--- CONSIGNE ---
Recopie le passage de la décision de justice qui part des mots « COUR D’APPEL D’ANGERS » et s'arrête après « première instance 10/00352. », en mettant « DÉCISION » partout à la place de « ARRÊT ».

--- TEXTE AFFICHÉ ---
La fin de non-recevoir tirée du non-respect de cette clause par la SCI ne peut donc qu'être écartée, le jugement étant infirmé sur ce point. »
COUR D’APPEL D’ANGERS
CHAMBRE A - CIVILE
ARRÊT DU 28 MARS 2023
ÉLÉMENTS D’IDENTIFICATION DE LA DÉCISION (N.B. : mention ne figurant pas sur l’original)
R.G. n° 18/02243. N° Portalis DBVP-V-B7C-EM53. Jugement du 25 septembre 2018, Tribunal de Grande Instance d'ANGERS : n° d'inscription au RG de première instance 10/00352.
APPELANTE :
SCI [Localité 7] FAIDHERBE
[Adresse 6], [Localité 4], Représentée par Maître Jean-Baptiste LEFEVRE de la SELARL 08H08 AVOCATS, avocat au barreau d'ANGERS
INTIMÉ :
Monsieur X.
[Adresse 5], [Localité 3], Représenté par Maître Audrey PAPIN substituant Maître Philippe LANGLOIS de la SCP ACR AVOCATS, avocat postulant au barreau d'ANGERS, et Maître Christophe BUFFET, avocat plaidant au barreau d'ANGERS - N° du dossier 71180478
COMPOSITION DE LA COUR : L'affaire a été débattue publiquement à l'audience du 5 avril 2022 à 14 H 00, les avocats ne s'y étant pas opposés, devant Madame MULLER, conseillère faisant fonction de présidente qui a été préalablement entendue en son rapport.
Ce magistrat a rendu compte des plaidoiries dans le délibéré de la Cour, composée de : Mme MULLER, conseillère faisant fonction de présidente, M. BRISQUET, conseiller, Mme ELYAHYIOUI, vice-présidente placée.
Greffière lors des débats : Mme LEVEUF
Greffière lors du prononcé : Mme TAILLEBOIS
ARRÊT : contradictoire ; Prononcé publiquement le 28 mars 2023 par mise à disposition de l'arrêt au greffe de la cour, les parties en ayant été préalablement avisées dans les conditions de l'article 450 du code de procédure civile ; Signé par Catherine MULLER, Conseillère faisant fonction de présidente, et par Sophie TAILLEBOIS, greffière à laquelle la minute de la décision a été remise par le magistrat signataire.
EXPOSÉ DU LITIGE (N.B. : mention ne figurant pas sur l’original)

--- BLOC DE DONNÉES ---

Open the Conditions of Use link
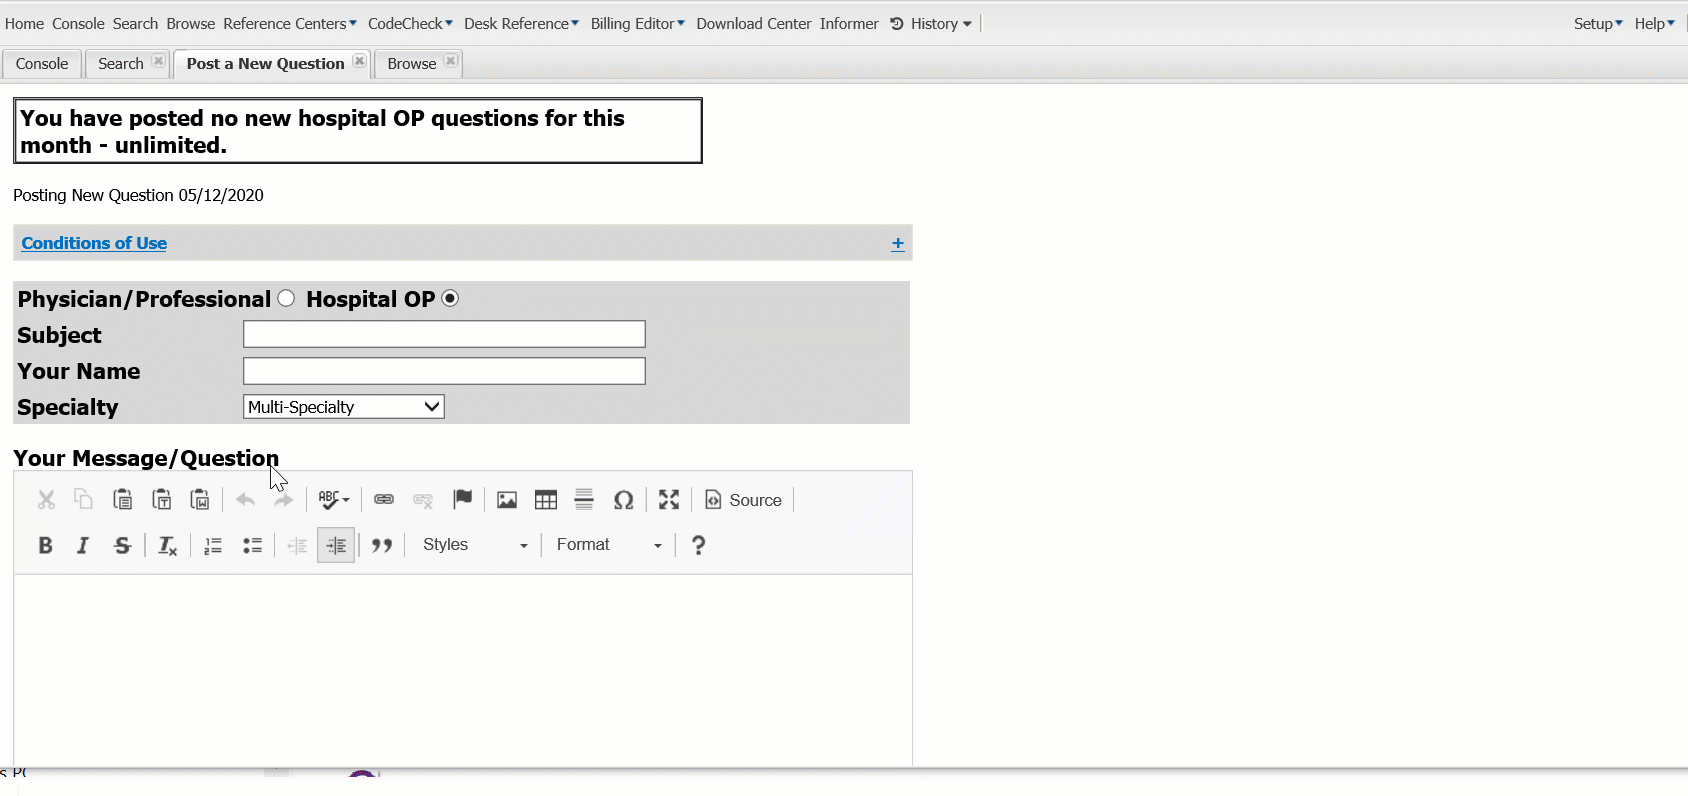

--- RÉPONSE ---
COUR D’APPEL D’ANGERS
CHAMBRE A - CIVILE
DÉCISION DU 28 MARS 2023
ÉLÉMENTS D’IDENTIFICATION DE LA DÉCISION (N.B. : mention ne figurant pas sur l’original)
R.G. n° 18/02243. N° Portalis DBVP-V-B7C-EM53. Jugement du 25 septembre 2018, Tribunal de Grande Instance d'ANGERS : n° d'inscription au RG de première instance 10/00352.